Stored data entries
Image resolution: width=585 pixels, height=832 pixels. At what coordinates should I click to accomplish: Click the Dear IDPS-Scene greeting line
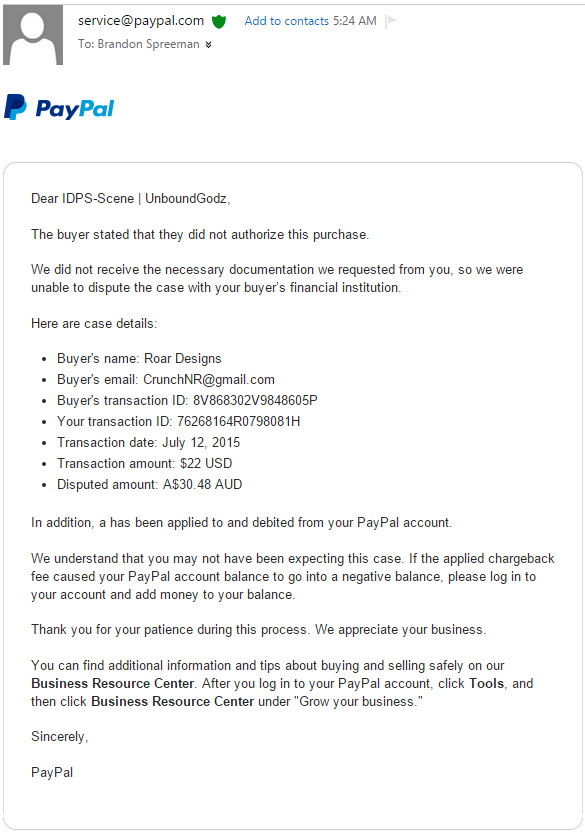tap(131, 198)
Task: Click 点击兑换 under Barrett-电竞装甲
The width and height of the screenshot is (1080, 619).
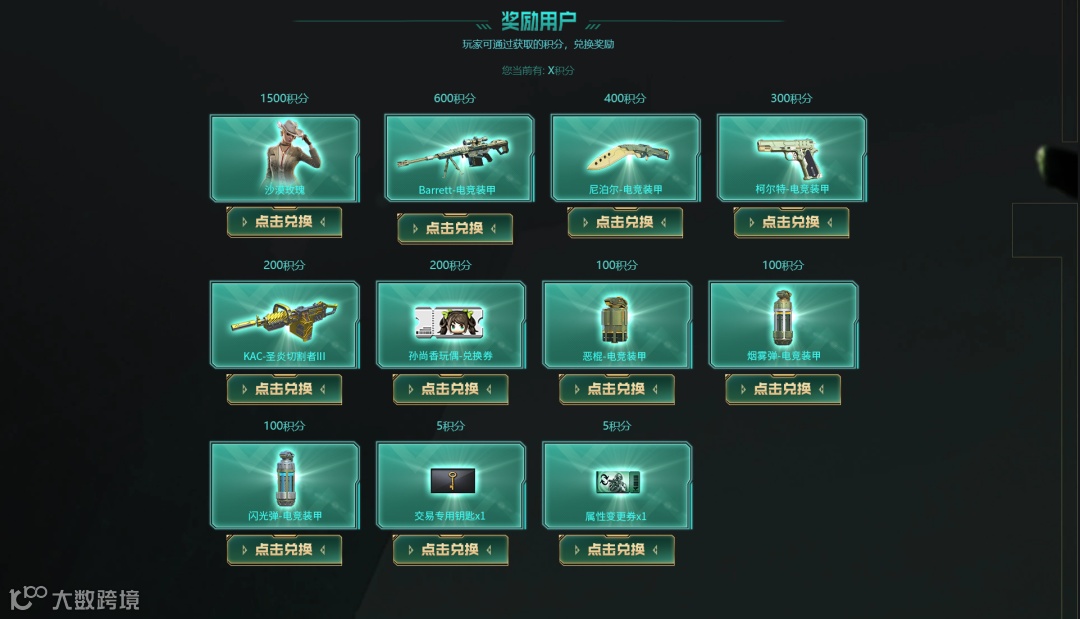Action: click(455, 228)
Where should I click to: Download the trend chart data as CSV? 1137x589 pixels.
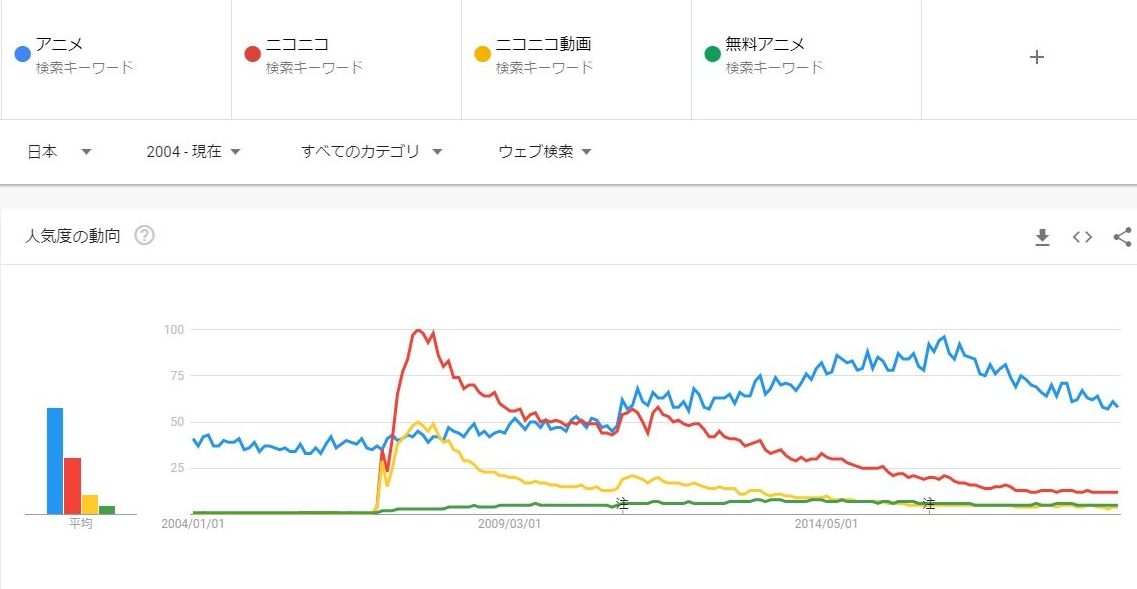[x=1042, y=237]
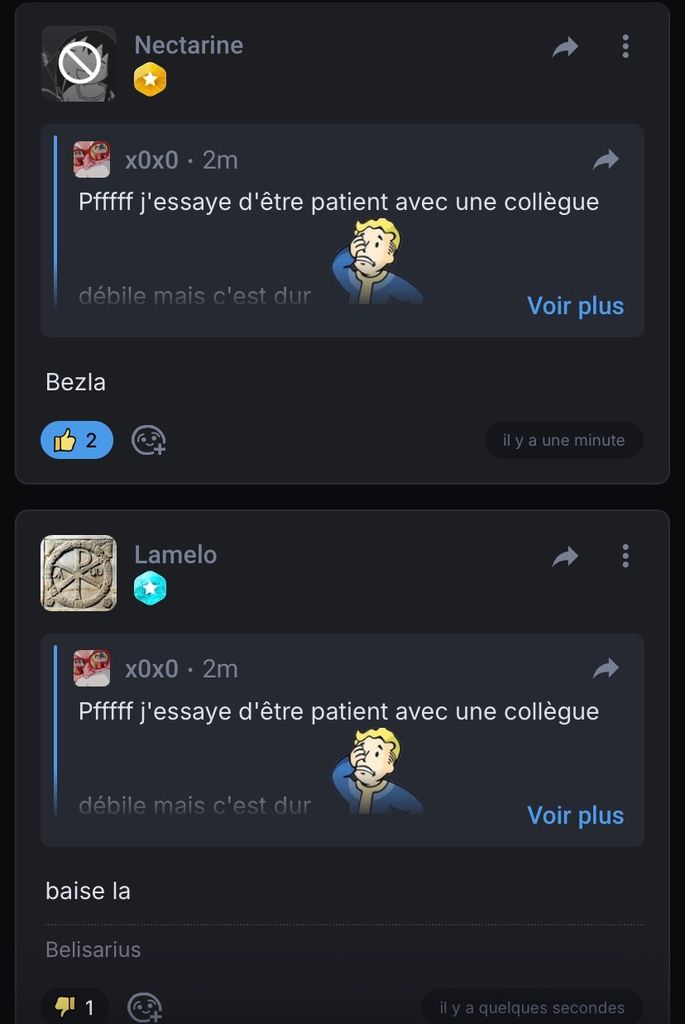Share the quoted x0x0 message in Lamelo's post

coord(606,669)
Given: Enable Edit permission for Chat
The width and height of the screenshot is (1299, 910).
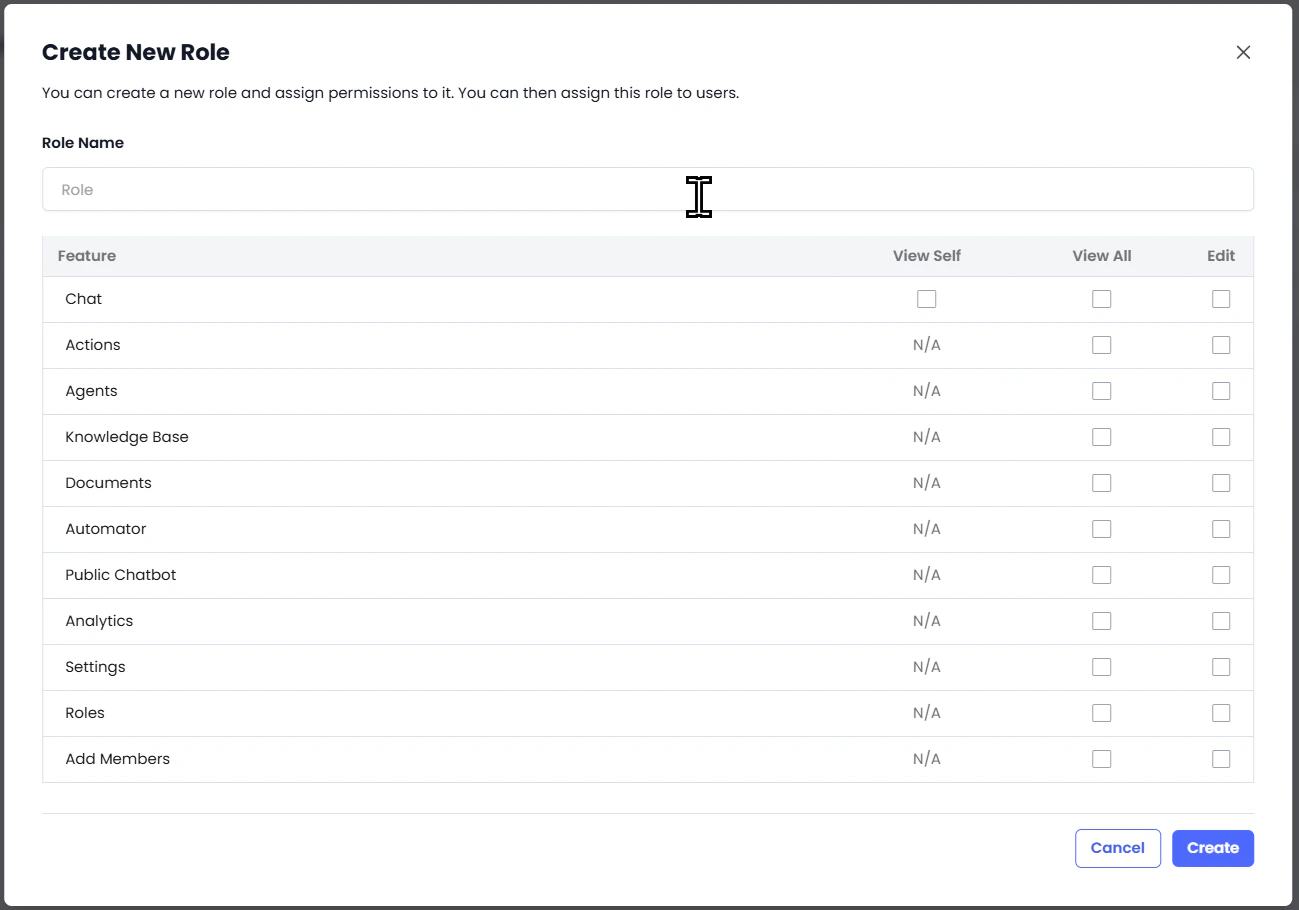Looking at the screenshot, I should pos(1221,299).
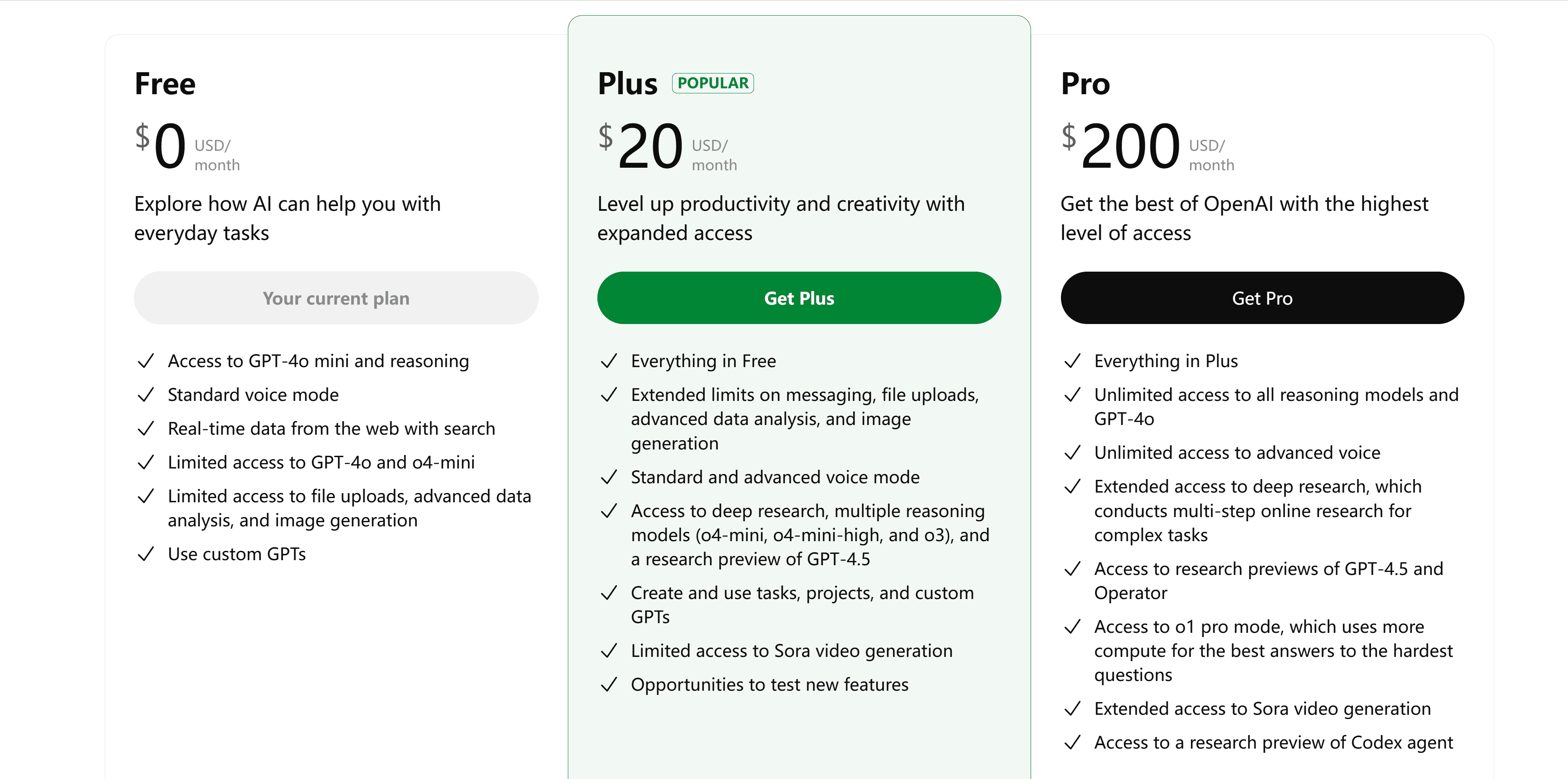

Try it
Which lines run from the one containing "Where should I" to the end of the entries above? Write them out exactly, leaving out every picture.

Finished task
Where should I click to: Download the trend chart data as CSV? 1137x589 pixels.
[x=1042, y=237]
Share the quoted x0x0 message in Lamelo's post

coord(606,669)
Given: Enable Edit permission for Chat
The width and height of the screenshot is (1299, 910).
Looking at the screenshot, I should pos(1221,299).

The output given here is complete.